For the first time in six years, Liu Jiawei greeted the Chinese lunar new year with his family at home, instead of his fellow colleagues underneath a coal mine.

The 28-year-old coal mine electrician immediately rescheduled his trip back home when the coal mine he worked at in northern Chinese province Shanxi granted workers holiday for the Spring Festival, which fell on Feb. 8 this year.

Previously, coal miners in China barely had time to celebrate as they were kept working to ensure steady coal supply for power generators across the country.

But as coal consumption weakened amid a slowing economy and production surplus mounted, the China National Coal Association urged coal mines across the country to send workers home during the Spring Festival this year, provided that work safety and stable coal supply are guaranteed.

Data compiled by the association shows coal stockpiles around the country remained over 300 million tonnes for four years.
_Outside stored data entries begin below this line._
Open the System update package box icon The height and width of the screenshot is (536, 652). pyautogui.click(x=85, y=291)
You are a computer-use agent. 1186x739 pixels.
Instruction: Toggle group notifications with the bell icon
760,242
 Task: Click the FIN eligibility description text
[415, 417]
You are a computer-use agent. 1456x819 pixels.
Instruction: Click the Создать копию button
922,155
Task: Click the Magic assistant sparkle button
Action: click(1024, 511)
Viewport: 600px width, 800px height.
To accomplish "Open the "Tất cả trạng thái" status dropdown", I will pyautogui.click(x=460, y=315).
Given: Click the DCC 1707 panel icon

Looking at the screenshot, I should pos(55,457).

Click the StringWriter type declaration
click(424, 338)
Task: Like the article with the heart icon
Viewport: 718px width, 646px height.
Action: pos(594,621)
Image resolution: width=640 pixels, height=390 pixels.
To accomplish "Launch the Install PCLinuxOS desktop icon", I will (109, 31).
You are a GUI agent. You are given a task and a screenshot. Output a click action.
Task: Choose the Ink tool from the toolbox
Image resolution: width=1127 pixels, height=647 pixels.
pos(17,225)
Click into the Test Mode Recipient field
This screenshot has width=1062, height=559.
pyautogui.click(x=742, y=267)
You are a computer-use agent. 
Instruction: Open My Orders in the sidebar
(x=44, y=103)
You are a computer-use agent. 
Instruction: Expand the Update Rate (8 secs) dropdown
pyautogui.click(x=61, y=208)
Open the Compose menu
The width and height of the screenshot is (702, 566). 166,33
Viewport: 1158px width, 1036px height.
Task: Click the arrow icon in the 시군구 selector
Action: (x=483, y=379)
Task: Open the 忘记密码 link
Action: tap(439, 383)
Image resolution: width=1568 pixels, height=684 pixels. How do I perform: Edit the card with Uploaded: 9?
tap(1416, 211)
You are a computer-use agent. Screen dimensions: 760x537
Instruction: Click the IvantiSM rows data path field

In coal-rich Shanxi, officials have recently decided to allow coal mines to suspend production and give workers a break during statutory holidays and Sundays as part of the province’s effort to address overcapacity in coal production.

For workers, the decision to grant more holidays and rest have produced mixed feelings.

For young miner Shi Yanpeng, the holiday means he can enjoy the festival just like people working in other professions. But he also has a concern that the granting of holidays could be the beginning of extended breaks once overcapacity gets worse.

Some are already returning home with smaller paychecks as sustained weakness in demand has subdued coal prices.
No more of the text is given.